Charitable contributions-cash contributions or even contributions of “appreciated securities” can give you a good bang for the tax deduction buck, and can still be done before year end. While we’re on this topic, I’d like to take a moment for a shameless plug, on behalf of my non-profit clients, and other organizations to which I have a connection (in alphabetical order, to downplay any favoritism!)

Darfur Peace & Development http://www.darfurpeace.org
Doorways For Women & Families http://www.doorwaysva.org
Habitat for Humanity of Northern Virginia http://www.habitatnova.org
Homeward Trails Animal Rescue http://www.homewardtrails.org
NOVAM http://www.novam.org

College savings-if you need to save money for a child’s college education, establishing a 529 plan in the state in which you live will result in a state income tax deduction for amounts contributed to the plan.

I hope you found this information helpful, and please pass it along to anybody you know who can benefit from the information. If you make charitable contributions to any of the organizations I mentioned above, please let them know I pointed you in their direction.

Uncle Sam Owes You!

The other day, IRS announced that it has $153.3 million in undelivered tax refund checks.  There are 99,123 taxpayers who are due refund checks that couldn’t be delivered because of mailing address errors.  These undelivered checks average out to $1,547 per check, which (in my mind) isn’t chump change!

How the heck does this happen, you ask?  The usual culprit is IRS having an old expired address on record, and no address to forward to.  They will always deliver to the last known address that they have on record, and if you’re no longer there (and any post office forwarding order has expired), that refund check will be sent back.   If you believe that Uncle Sam owes you a tax refund that you haven’t received, go to IRS’s home page (IRS.gov) and click on the “Where’s My Refund” link.  You’ll need to enter information about the return that you believe you’re due a refund on (don’t worry, it’s a secure web page), and you’ll be informed of the status of that refund.

_INFORMATION SHOWN:_
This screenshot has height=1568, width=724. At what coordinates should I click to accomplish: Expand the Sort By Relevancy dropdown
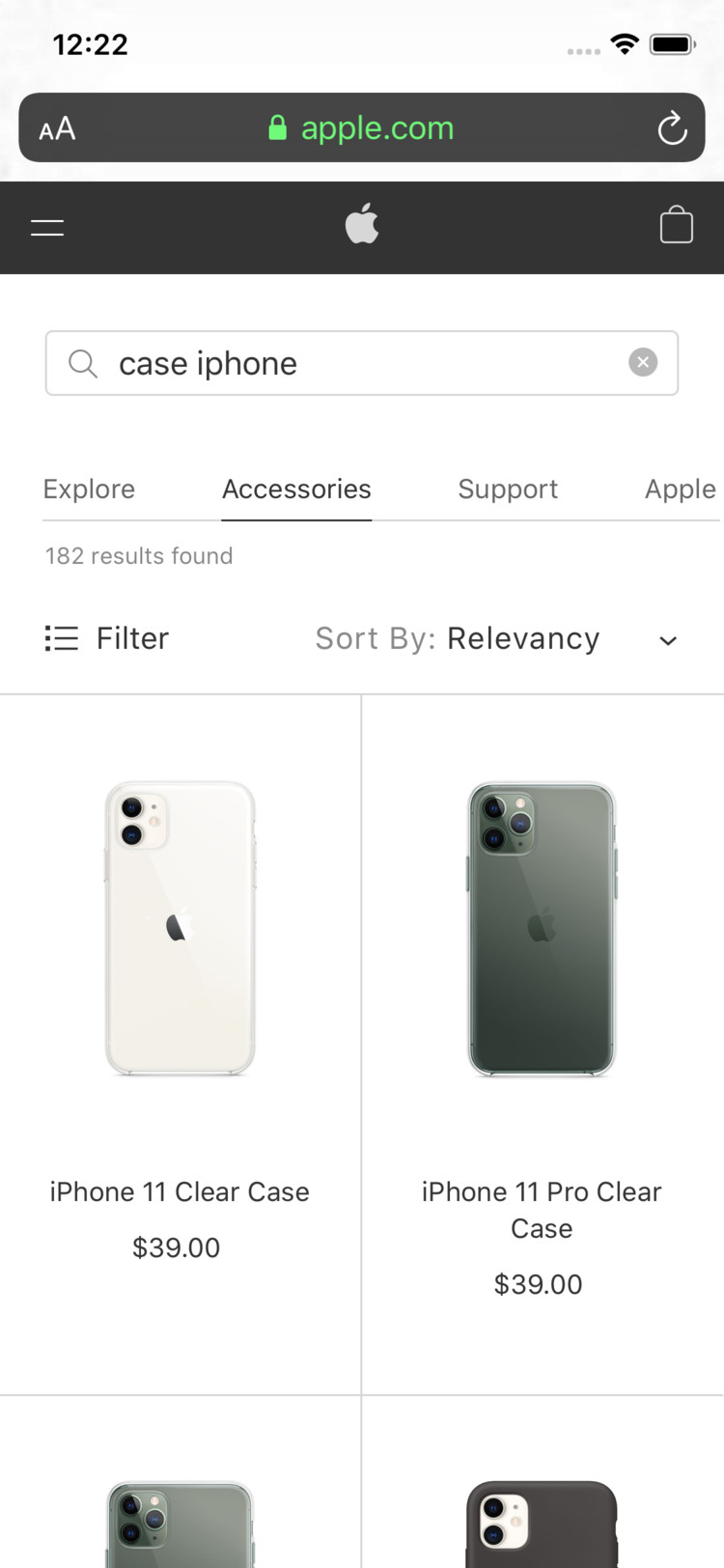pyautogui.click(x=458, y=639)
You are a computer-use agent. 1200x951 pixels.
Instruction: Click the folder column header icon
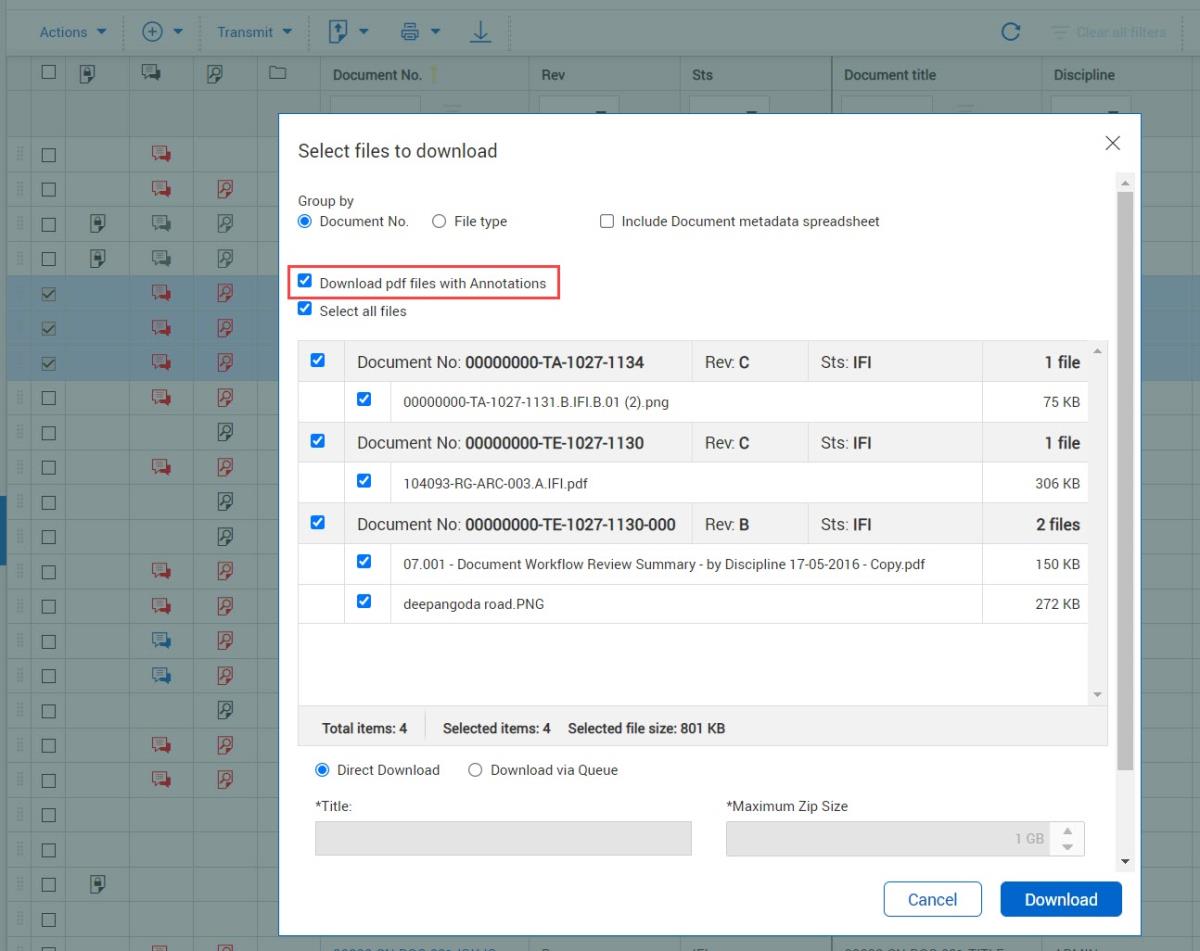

_STATED EXERCISE:_
Resume the tax-advice passage about year-end deductions and undelivered IRS refund checks, writing on from its final sentence.

_RESULT OF THE TASK:_
IRS suggests a couple of ways to make sure you always get the refund due you.  The first is to notify them when you move, by updating your address on Form 8822 (Change of Address), which can be found at http://www.irs.gov/pub/irs-pdf/f8822.pdf .  Alternatively (and preferred by IRS) you should file your tax return electronically, and choose to have your refund directly deposited into the bank.  You can speak with your favorite CPA about all of this.

In the same announcement, IRS also reminded taxpayers that they do not contact taxpayers by e-mail about pending refunds, and do not ask about personal or financial information through e-mail.  If you ever receive an e-mail from a sender professing to be the Internal Revenue Service, do not reply, do not open any attachments, and do not click on any links; it’s a phishing scam.  So be careful!

Please pass this article along to everybody who’s a taxpayer (probably everybody you know), because you never know who could use an extra $1,547 (average) in their pocket, or bank account.  Do you have any good stories about undeliverable or misplaced IRS refunds or correspondence?  Please leave a comment, and also let me know if you have any topic you’d like to see me write about in the future.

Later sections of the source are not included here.